::: TASK MATERIAL
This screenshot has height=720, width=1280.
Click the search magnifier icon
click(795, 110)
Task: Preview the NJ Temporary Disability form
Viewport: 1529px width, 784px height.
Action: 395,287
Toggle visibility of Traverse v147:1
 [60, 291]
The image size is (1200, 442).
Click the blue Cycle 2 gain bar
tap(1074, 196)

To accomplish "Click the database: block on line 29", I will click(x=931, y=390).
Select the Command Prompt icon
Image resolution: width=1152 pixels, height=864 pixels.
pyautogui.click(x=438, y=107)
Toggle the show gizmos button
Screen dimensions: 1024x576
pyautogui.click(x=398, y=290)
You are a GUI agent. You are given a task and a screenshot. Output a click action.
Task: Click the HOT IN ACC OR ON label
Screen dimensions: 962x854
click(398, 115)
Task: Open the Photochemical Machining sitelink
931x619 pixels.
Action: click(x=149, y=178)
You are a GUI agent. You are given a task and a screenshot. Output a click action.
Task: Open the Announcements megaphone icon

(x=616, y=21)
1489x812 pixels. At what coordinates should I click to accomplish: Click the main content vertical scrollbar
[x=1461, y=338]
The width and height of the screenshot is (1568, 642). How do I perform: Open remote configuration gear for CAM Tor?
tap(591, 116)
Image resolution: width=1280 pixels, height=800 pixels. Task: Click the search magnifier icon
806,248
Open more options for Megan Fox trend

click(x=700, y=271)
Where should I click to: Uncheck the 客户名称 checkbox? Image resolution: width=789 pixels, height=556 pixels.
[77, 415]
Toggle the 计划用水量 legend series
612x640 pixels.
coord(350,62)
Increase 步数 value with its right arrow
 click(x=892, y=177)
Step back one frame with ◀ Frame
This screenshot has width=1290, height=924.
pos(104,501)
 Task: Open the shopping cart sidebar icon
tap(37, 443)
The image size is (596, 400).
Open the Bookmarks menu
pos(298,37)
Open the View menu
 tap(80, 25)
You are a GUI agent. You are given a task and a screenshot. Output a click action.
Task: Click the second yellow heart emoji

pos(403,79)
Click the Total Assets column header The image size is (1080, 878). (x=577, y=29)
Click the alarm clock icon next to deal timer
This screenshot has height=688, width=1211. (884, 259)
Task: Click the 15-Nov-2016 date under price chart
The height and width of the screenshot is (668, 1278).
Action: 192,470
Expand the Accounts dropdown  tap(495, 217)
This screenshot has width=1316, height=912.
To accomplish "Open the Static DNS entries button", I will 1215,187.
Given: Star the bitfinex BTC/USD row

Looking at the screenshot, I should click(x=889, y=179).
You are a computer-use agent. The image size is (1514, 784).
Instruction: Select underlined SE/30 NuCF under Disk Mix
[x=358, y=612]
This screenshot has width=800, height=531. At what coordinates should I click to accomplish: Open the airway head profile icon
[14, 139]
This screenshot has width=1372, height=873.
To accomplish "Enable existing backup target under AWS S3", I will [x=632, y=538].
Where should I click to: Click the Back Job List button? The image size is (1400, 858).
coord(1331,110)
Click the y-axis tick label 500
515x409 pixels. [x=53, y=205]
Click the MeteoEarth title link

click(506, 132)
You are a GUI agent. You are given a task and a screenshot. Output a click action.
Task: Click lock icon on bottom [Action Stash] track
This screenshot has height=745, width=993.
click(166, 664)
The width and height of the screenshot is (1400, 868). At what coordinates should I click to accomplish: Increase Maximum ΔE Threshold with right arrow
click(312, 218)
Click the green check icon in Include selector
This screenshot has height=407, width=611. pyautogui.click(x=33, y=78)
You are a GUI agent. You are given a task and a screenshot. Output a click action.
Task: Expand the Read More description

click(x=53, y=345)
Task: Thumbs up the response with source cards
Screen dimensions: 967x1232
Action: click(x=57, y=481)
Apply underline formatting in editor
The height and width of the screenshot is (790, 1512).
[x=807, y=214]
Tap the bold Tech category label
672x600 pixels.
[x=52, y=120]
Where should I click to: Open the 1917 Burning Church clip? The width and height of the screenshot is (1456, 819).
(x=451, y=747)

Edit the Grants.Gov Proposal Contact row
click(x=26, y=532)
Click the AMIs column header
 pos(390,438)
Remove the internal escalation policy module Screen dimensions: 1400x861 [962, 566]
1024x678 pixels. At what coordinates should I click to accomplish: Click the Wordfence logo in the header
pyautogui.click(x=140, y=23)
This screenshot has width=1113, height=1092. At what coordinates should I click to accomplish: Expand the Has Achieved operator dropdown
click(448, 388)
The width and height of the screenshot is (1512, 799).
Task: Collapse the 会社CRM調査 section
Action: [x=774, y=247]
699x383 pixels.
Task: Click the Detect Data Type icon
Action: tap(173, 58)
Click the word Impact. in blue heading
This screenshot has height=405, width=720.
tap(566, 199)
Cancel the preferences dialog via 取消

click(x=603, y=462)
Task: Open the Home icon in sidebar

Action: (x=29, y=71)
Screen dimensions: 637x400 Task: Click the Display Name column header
::::::
* [TASK DESCRIPTION]
Recast every line of the records above as a Markdown table with two columns, Number and Line, where each row holds a sequential row number and one line. Omit blank lines.

* [WRITTEN ANSWER]
| Number | Line |
|---|---|
| 1 | This screenshot has height=720, width=1280. |
| 2 | Click the search magnifier icon |
| 3 | click(795, 110) |
| 4 | Task: Preview the NJ Temporary Disability form |
| 5 | Viewport: 1529px width, 784px height. |
| 6 | Action: 395,287 |
| 7 | Toggle visibility of Traverse v147:1 |
| 8 |  [60, 291] |
| 9 | The image size is (1200, 442). |
| 10 | Click the blue Cycle 2 gain bar |
| 11 | tap(1074, 196) |
| 12 | To accomplish "Click the database: block on line 29", I will click(x=931, y=390). |
| 13 | Select the Command Prompt icon |
| 14 | Image resolution: width=1152 pixels, height=864 pixels. |
| 15 | pyautogui.click(x=438, y=107) |
| 16 | Toggle the show gizmos button |
| 17 | Screen dimensions: 1024x576 |
| 18 | pyautogui.click(x=398, y=290) |
| 19 | You are a GUI agent. You are given a task and a screenshot. Output a click action. |
| 20 | Task: Click the HOT IN ACC OR ON label |
| 21 | Screen dimensions: 962x854 |
| 22 | click(398, 115) |
| 23 | Task: Open the Photochemical Machining sitelink |
| 24 | 931x619 pixels. |
| 25 | Action: click(x=149, y=178) |
| 26 | You are a GUI agent. You are given a task and a screenshot. Output a click action. |
| 27 | Task: Open the Announcements megaphone icon |
| 28 | (x=616, y=21) |
| 29 | 1489x812 pixels. At what coordinates should I click to accomplish: Click the main content vertical scrollbar |
| 30 | [x=1461, y=338] |
| 31 | The width and height of the screenshot is (1568, 642). How do I perform: Open remote configuration gear for CAM Tor? |
| 32 | tap(591, 116) |
| 33 | Image resolution: width=1280 pixels, height=800 pixels. Task: Click the search magnifier icon |
| 34 | 806,248 |
| 35 | Open more options for Megan Fox trend |
| 36 | click(x=700, y=271) |
| 37 | Where should I click to: Uncheck the 客户名称 checkbox? Image resolution: width=789 pixels, height=556 pixels. |
| 38 | [77, 415] |
| 39 | Toggle the 计划用水量 legend series |
| 40 | 612x640 pixels. |
| 41 | coord(350,62) |
| 42 | Increase 步数 value with its right arrow |
| 43 |  click(x=892, y=177) |
| 44 | Step back one frame with ◀ Frame |
| 45 | This screenshot has width=1290, height=924. |
| 46 | pos(104,501) |
| 47 |  Task: Open the shopping cart sidebar icon |
| 48 | tap(37, 443) |
| 49 | The image size is (596, 400). |
| 50 | Open the Bookmarks menu |
| 51 | pos(298,37) |
| 52 | Open the View menu |
| 53 |  tap(80, 25) |
| 54 | You are a GUI agent. You are given a task and a screenshot. Output a click action. |
| 55 | Task: Click the second yellow heart emoji |
| 56 | pos(403,79) |
| 57 | Click the Total Assets column header The image size is (1080, 878). (x=577, y=29) |
| 58 | Click the alarm clock icon next to deal timer |
| 59 | This screenshot has height=688, width=1211. (884, 259) |
| 60 | Task: Click the 15-Nov-2016 date under price chart |
| 61 | The height and width of the screenshot is (668, 1278). |
| 62 | Action: 192,470 |
| 63 | Expand the Accounts dropdown  tap(495, 217) |
| 64 | This screenshot has width=1316, height=912. |
| 65 | To accomplish "Open the Static DNS entries button", I will 1215,187. |
| 66 | Given: Star the bitfinex BTC/USD row |
| 67 | Looking at the screenshot, I should click(x=889, y=179). |
| 68 | You are a computer-use agent. The image size is (1514, 784). |
| 69 | Instruction: Select underlined SE/30 NuCF under Disk Mix |
| 70 | [x=358, y=612] |
| 71 | This screenshot has width=800, height=531. At what coordinates should I click to accomplish: Open the airway head profile icon |
| 72 | [14, 139] |
| 73 | This screenshot has width=1372, height=873. |
| 74 | To accomplish "Enable existing backup target under AWS S3", I will [x=632, y=538]. |
| 75 | Where should I click to: Click the Back Job List button? The image size is (1400, 858). |
| 76 | coord(1331,110) |
| 77 | Click the y-axis tick label 500 |
| 78 | 515x409 pixels. [x=53, y=205] |
| 79 | Click the MeteoEarth title link |
| 80 | click(506, 132) |
| 81 | You are a GUI agent. You are given a task and a screenshot. Output a click action. |
| 82 | Task: Click lock icon on bottom [Action Stash] track |
| 83 | This screenshot has height=745, width=993. |
| 84 | click(166, 664) |
| 85 | The width and height of the screenshot is (1400, 868). At what coordinates should I click to accomplish: Increase Maximum ΔE Threshold with right arrow |
| 86 | click(312, 218) |
| 87 | Click the green check icon in Include selector |
| 88 | This screenshot has height=407, width=611. pyautogui.click(x=33, y=78) |
| 89 | You are a GUI agent. You are given a task and a screenshot. Output a click action. |
| 90 | Task: Expand the Read More description |
| 91 | click(x=53, y=345) |
| 92 | Task: Thumbs up the response with source cards |
| 93 | Screen dimensions: 967x1232 |
| 94 | Action: click(x=57, y=481) |
| 95 | Apply underline formatting in editor |
| 96 | The height and width of the screenshot is (790, 1512). |
| 97 | [x=807, y=214] |
| 98 | Tap the bold Tech category label |
| 99 | 672x600 pixels. |
| 100 | [x=52, y=120] |
| 101 | Where should I click to: Open the 1917 Burning Church clip? The width and height of the screenshot is (1456, 819). |
| 102 | (x=451, y=747) |
| 103 | Edit the Grants.Gov Proposal Contact row |
| 104 | click(x=26, y=532) |
| 105 | Click the AMIs column header |
| 106 |  pos(390,438) |
| 107 | Remove the internal escalation policy module Screen dimensions: 1400x861 [962, 566] |
| 108 | 1024x678 pixels. At what coordinates should I click to accomplish: Click the Wordfence logo in the header |
| 109 | pyautogui.click(x=140, y=23) |
| 110 | This screenshot has width=1113, height=1092. At what coordinates should I click to accomplish: Expand the Has Achieved operator dropdown |
| 111 | click(448, 388) |
| 112 | The width and height of the screenshot is (1512, 799). |
| 113 | Task: Collapse the 会社CRM調査 section |
| 114 | Action: [x=774, y=247] |
| 115 | 699x383 pixels. |
| 116 | Task: Click the Detect Data Type icon |
| 117 | Action: tap(173, 58) |
| 118 | Click the word Impact. in blue heading |
| 119 | This screenshot has height=405, width=720. |
| 120 | tap(566, 199) |
| 121 | Cancel the preferences dialog via 取消 |
| 122 | click(x=603, y=462) |
| 123 | Task: Open the Home icon in sidebar |
| 124 | Action: (x=29, y=71) |
| 125 | Screen dimensions: 637x400 Task: Click the Display Name column header |